Here is a patch just to show the idea (it doesn't pass tests anyway since we 
have a couple of tests that wrap slow filters into a CSQ to test that they 
match the right docs).

> Dealing with slow iterators
> ---------------------------
>
>                 Key: LUCENE-6032
>                 URL: https://issues.apache.org/jira/browse/LUCENE-6032
>             Project: Lucene - Core
>          Issue Type: Wish
>            Reporter: Adrien Grand
>            Priority: Minor
>         Attachments: LUCENE-6032.patch
>
>
> This is a recurring issue (for instance already discussed in LUCENE-5418) but 
> queries can sometimes be super slow if they wrap a filter that provides 
> linear-time nextDoc/advance.
> LUCENE-5418 has the following comment:
> bq. New patch, throwing UOE from DocIdSet.iterator() for the Filter returned 
> by Range.getFilter(). I like this approach: it's safer for the user so they 
> don't accidentally apply a super slow filter.

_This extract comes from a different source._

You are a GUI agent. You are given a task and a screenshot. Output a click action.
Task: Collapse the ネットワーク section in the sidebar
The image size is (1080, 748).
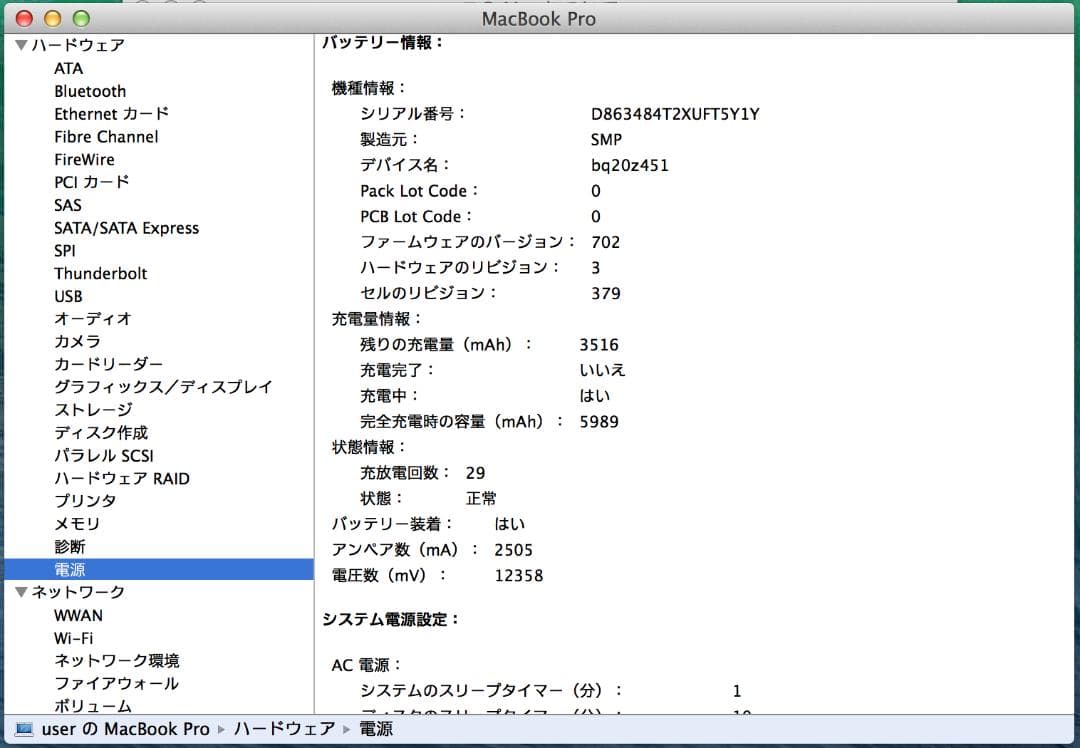point(19,592)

> I like this approach because doc id sets not providing efficient iteration 
> should really be an exception rather than a common case. In addition, using 
> an exception has the benefit of propagating the information through the call 
> stack, which would not be the case if we used null or a sentinel value to say 
> that the iterator is super slow. So if you write a filter that can wrap other 
> filters and doesn't know how to deal with filters that don't support 
> efficient iteration, you do not need to modify your code: it will work just 
> fine with filters that support fast iteration and will fail on filters that 
> don't.
> Something I would like to explore is whether things like FilteredQuery could 
> catch this exception in order to fall back automatically to a random-access 
> strategy?
> The general idea I have is that it is ok to apply a random filter as long as 
> you have a fast iterator to drive iteration? So eg. a filtered query based on 
> a slow iterator would make sense, but not a ConstantScoreQuery that would 
> wrap a filter since it would need to evaluate the filter on all non-deleted 
> documents (it would propagate the exception of the filter).